The "PromptLock" ransomware that cyber security firm ESET discovered last month has turned out to be an academic research prototype, and not an actual attempt at creating the first AI-powered criminal malware.

Researchers from New York University Tandon School of Engineering contacted iTnews to explain that the suspicious code ESET found on Google's VirusTotal malware scanning site was in fact their own proof-of-concept study.
The PoC has been named "Ransomware 3.0" by the researchers; the provenance confusion arose when the research team uploaded their prototype to VirusTotal during routine testing procedures, without clearly marking its academic origins.
ESET discovered the files and assessed them as functional ransomware developed by malicious actors.
The prototype was deemed sophisticated enough to convince the security experts it was genuine malware from criminal groups, despite being non-functional outside the controlled laboratory environment.

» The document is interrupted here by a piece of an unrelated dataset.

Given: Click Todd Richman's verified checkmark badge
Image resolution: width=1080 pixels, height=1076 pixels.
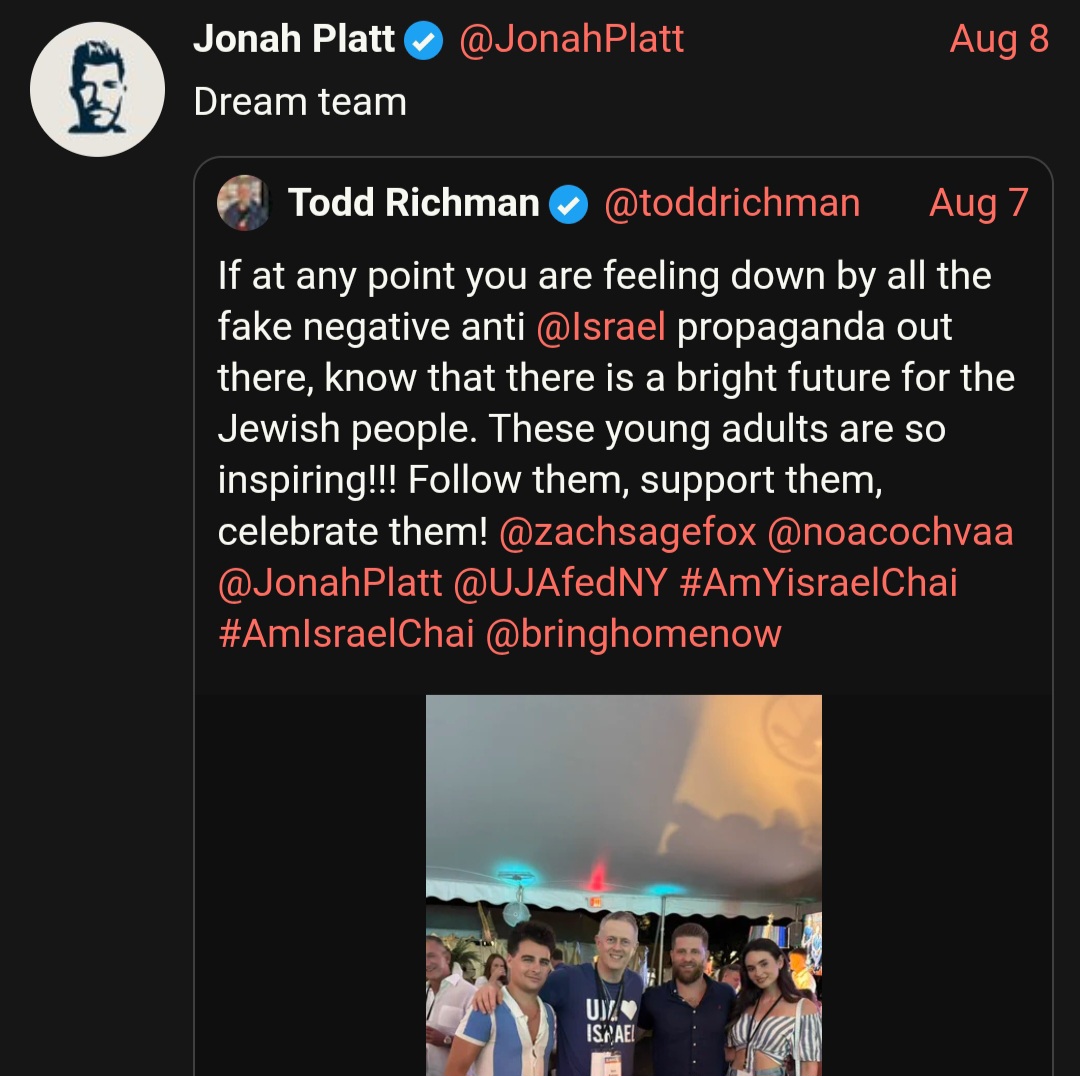Looking at the screenshot, I should point(568,205).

UPDATE: #ESETresearch was contacted by the authors of an academic study, whose research prototype closely resembles the discovered #PromptLock samples found on VirusTotal:
— ESET Research (@ESETresearch) September 3, 2025
Ransomware 3.0: Self-Composing and LLM-Orchestrated (arXiv) https://t.co/eAXBaEDxrz
This supports our… pic.twitter.com/0xS9AbNUmQ
The NYU Tandon study shows how large language models can autonomously execute complete ransomware campaigns across personal computers, enterprise servers, and industrial control systems.
Their simulation system handles all four phases of ransomware attacks: mapping systems, identifying valuable files, stealing or encrypting data, and generating ransom notes.
The research methodology embeds written instructions within programs rather than traditional pre-written attack code, with the malware contacting AI language models to generate customised Lua scripts for each victim's specific setup.
Each execution produces unique attack code despite identical starting prompts, making it very difficult for cyber security defences that rely on detecting known malware signatures or behavioural patterns.
Testing across three environments showed AI models correctly flagged 63 to 96 percent of sensitive files, depending on the system type.
The AI-generated scripts are cross-platform compatible, running on Microsoft Windows, Linux, and Raspberry Pi systems without modification.
The prototype consumed approximately 23,000 AI tokens per complete attack execution, equivalent to roughly US$0.70 ($1.07), using application programming interfaces from commercial services.
Open-source AI models eliminate these costs entirely, potentially enabling less sophisticated actors to conduct advanced campaigns previously requiring specialised technical skills.
For the test, PromptLock accessed the Apache-licensed open source GPT-OSS:20b AI model from OpenAI via the Ollama API to generate the Lua scripts.
Traditional ransomware campaigns require development teams, custom malware creation, and substantial infrastructure investments.
The researchers said they conducted their work under institutional ethical guidelines within controlled laboratory environments, publishing technical details to help the broader cyber security community understand emerging threat models.
"The cyber security community's immediate concern when our prototype was discovered shows how seriously we must take AI-enabled threats," Md Raz, the study's lead author and doctoral candidate, said.
"While the initial alarm was based on an erroneous belief that our prototype was in-the-wild ransomware and not laboratory proof-of-concept research, it demonstrates that these systems are sophisticated enough to deceive security experts."
The NYU Tandon team recommended monitoring sensitive file access patterns, controlling outbound AI service connections, and developing detection capabilities specifically designed for AI-generated attack behaviours.